** Opening Data records block **

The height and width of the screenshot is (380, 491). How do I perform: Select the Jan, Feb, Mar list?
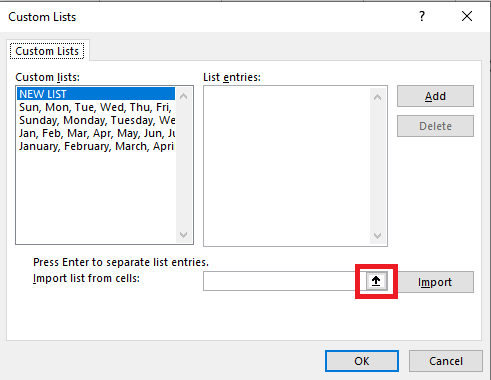pyautogui.click(x=96, y=133)
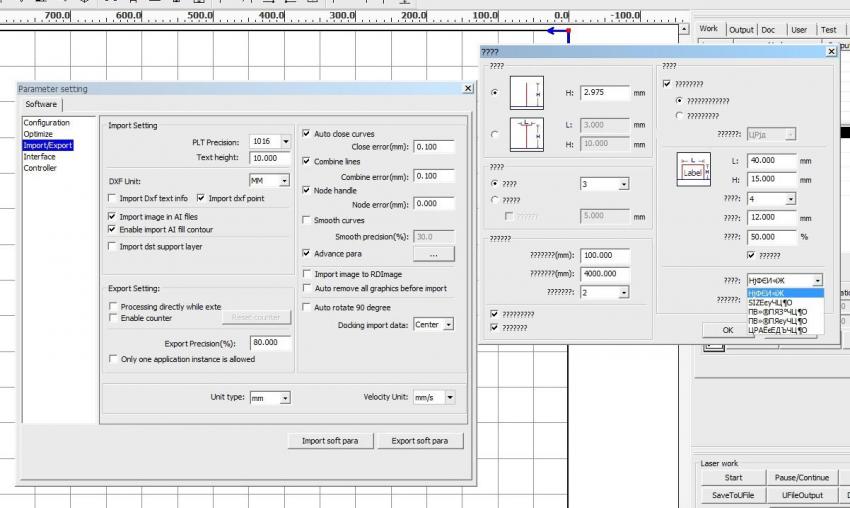Close the Parameter setting dialog
The height and width of the screenshot is (508, 850).
(x=467, y=89)
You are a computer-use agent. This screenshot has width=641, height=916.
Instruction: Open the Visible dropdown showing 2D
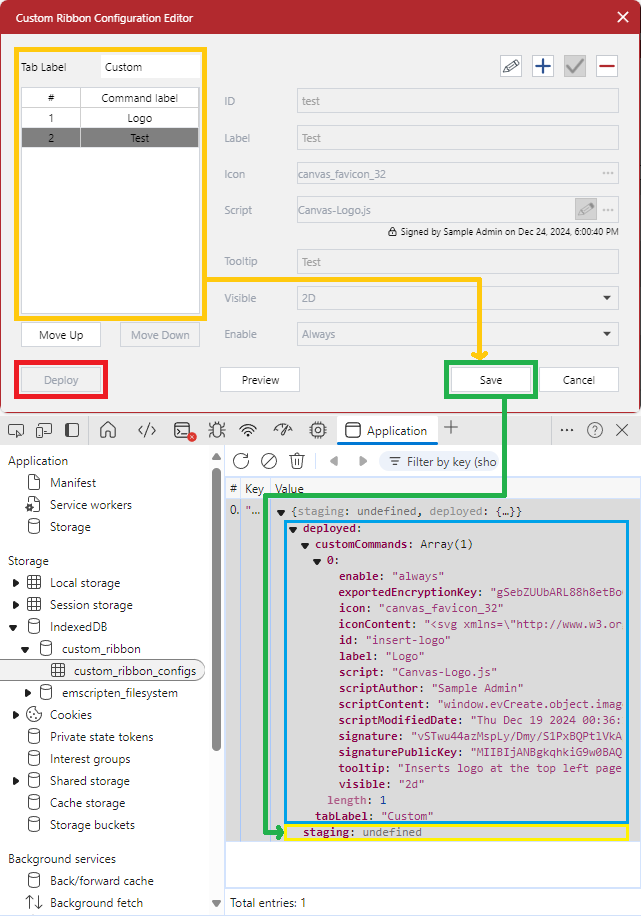(457, 298)
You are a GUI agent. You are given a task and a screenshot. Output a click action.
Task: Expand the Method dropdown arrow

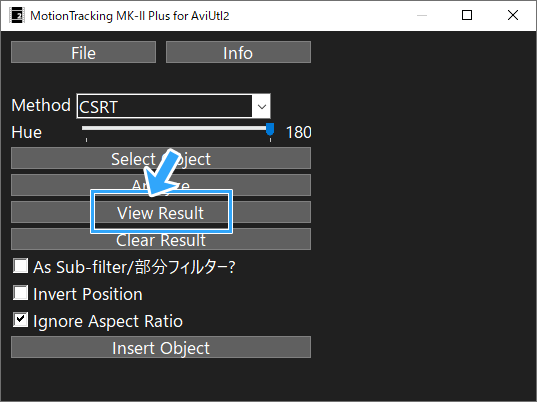(x=262, y=106)
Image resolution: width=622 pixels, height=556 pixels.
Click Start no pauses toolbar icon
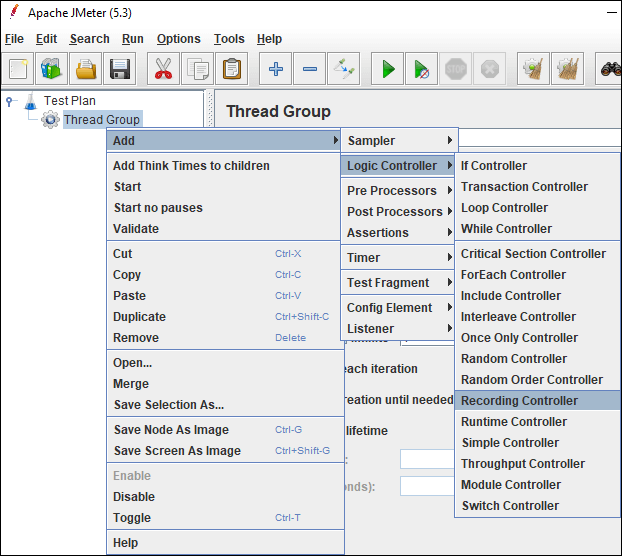tap(421, 69)
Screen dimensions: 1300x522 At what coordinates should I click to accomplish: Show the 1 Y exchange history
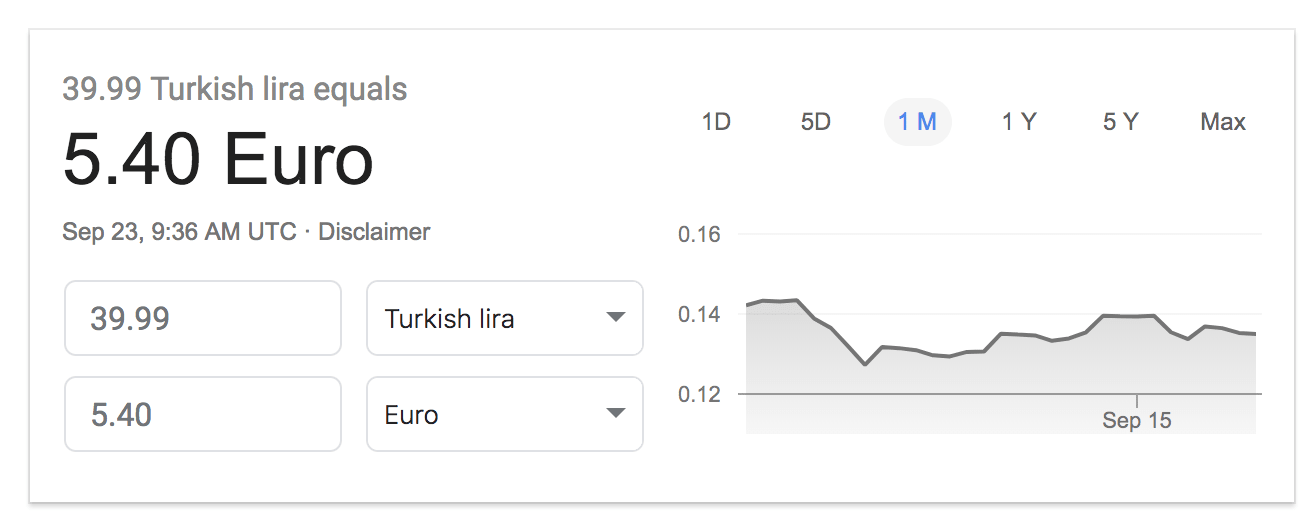pos(1019,122)
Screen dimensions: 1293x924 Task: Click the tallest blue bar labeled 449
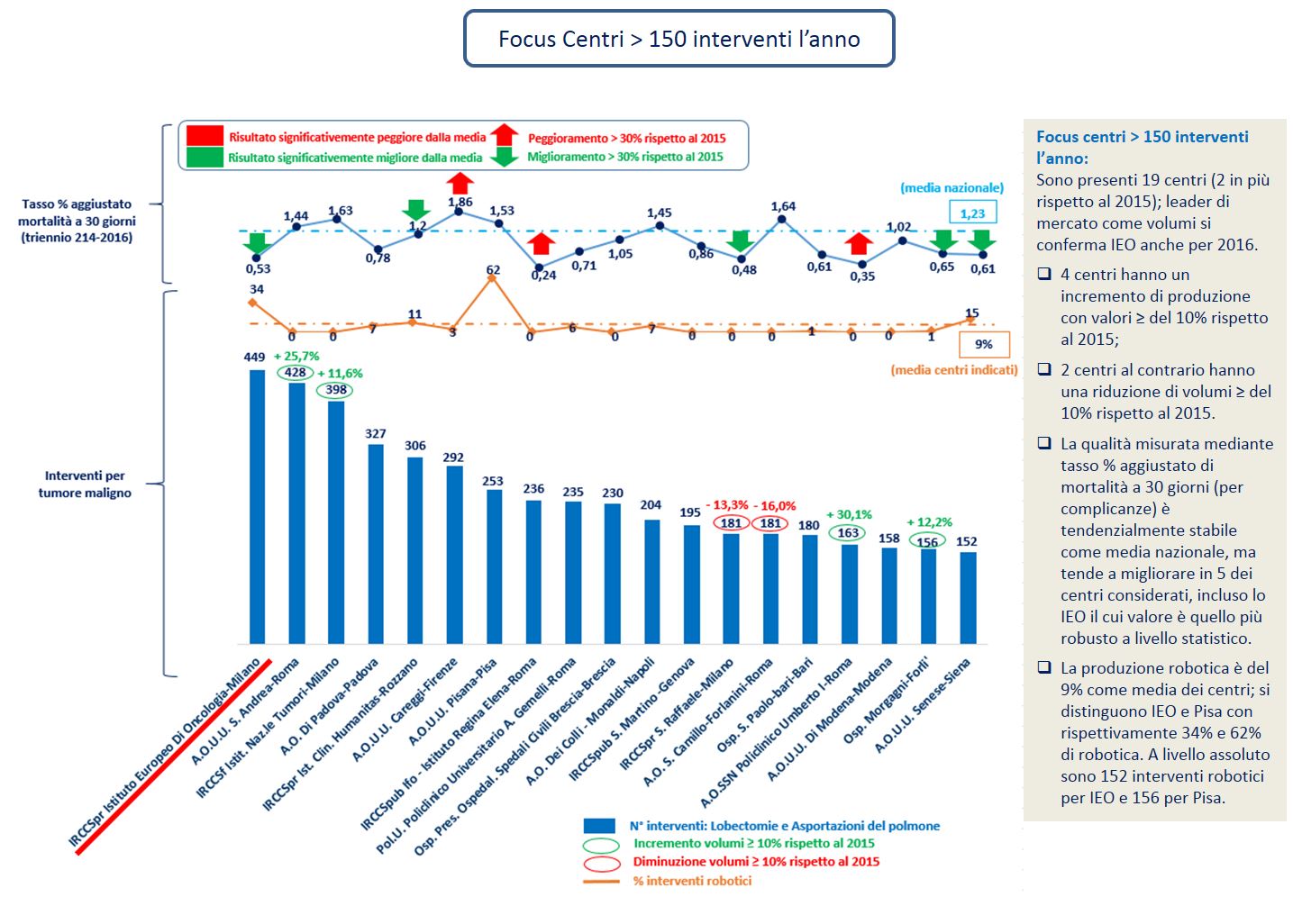257,504
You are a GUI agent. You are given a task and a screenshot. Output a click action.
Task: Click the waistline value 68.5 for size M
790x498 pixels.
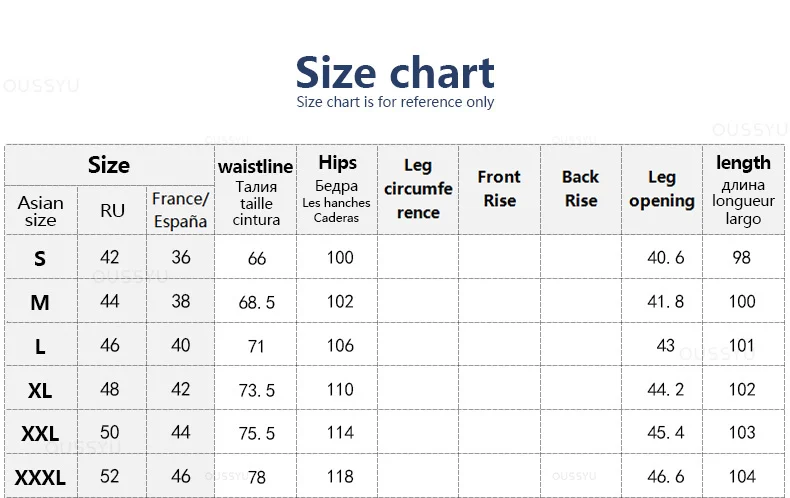pyautogui.click(x=257, y=302)
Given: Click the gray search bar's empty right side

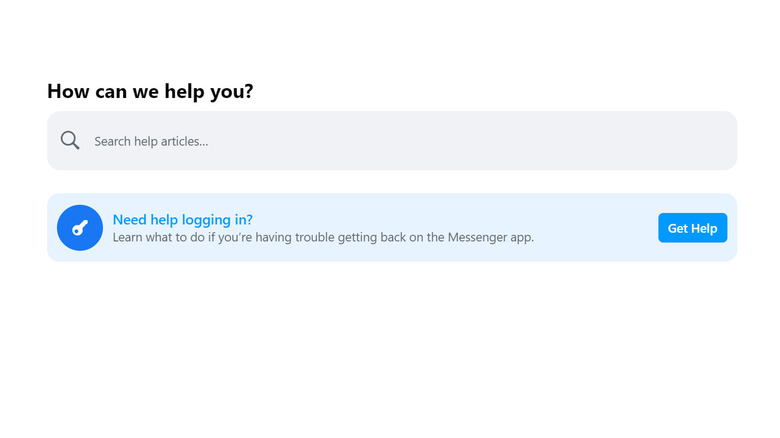Looking at the screenshot, I should 600,141.
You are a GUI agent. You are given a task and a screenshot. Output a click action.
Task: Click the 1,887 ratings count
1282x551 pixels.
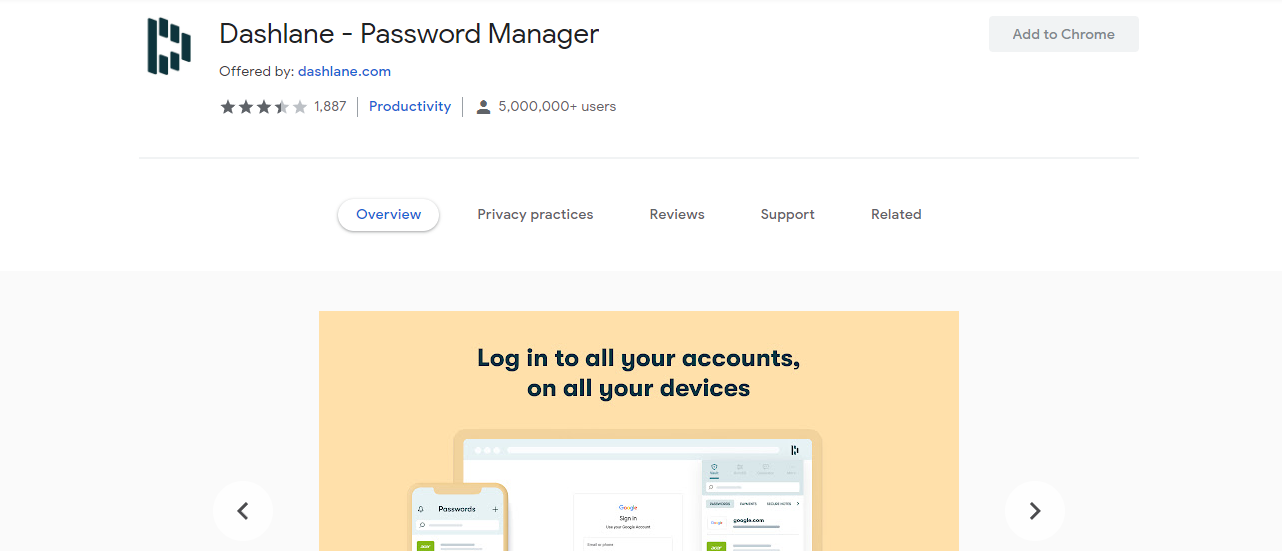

** Closing Data records block **

▸ **Task prompt**
Please repeat all of the data exactly as it stands, leaving the pictures out.

▸ **Output for this task**
The height and width of the screenshot is (380, 491). How do I perform: Select the Jan, Feb, Mar list?
pyautogui.click(x=96, y=133)
Close the Parameter setting dialog
The height and width of the screenshot is (508, 850).
(x=467, y=89)
You are a computer-use agent. This screenshot has width=641, height=916.
Instruction: Open the Visible dropdown showing 2D
(457, 298)
You are a GUI agent. You are given a task and a screenshot. Output a click action.
Task: Expand the Method dropdown arrow

(x=262, y=106)
Image resolution: width=622 pixels, height=556 pixels.
Click Start no pauses toolbar icon
tap(421, 69)
Screen dimensions: 1300x522 At what coordinates should I click to accomplish: Show the 1 Y exchange history
pos(1019,122)
Screen dimensions: 1293x924 Task: Click the tallest blue bar labeled 449
257,504
You are a GUI agent. You are given a task and a screenshot. Output a click action.
Task: Click the waistline value 68.5 for size M
790x498 pixels.
pyautogui.click(x=257, y=302)
Given: Click the gray search bar's empty right side

Looking at the screenshot, I should 600,141.
You are a GUI agent. You are given a task and a screenshot. Output a click action.
Task: Click the 1,887 ratings count
1282x551 pixels.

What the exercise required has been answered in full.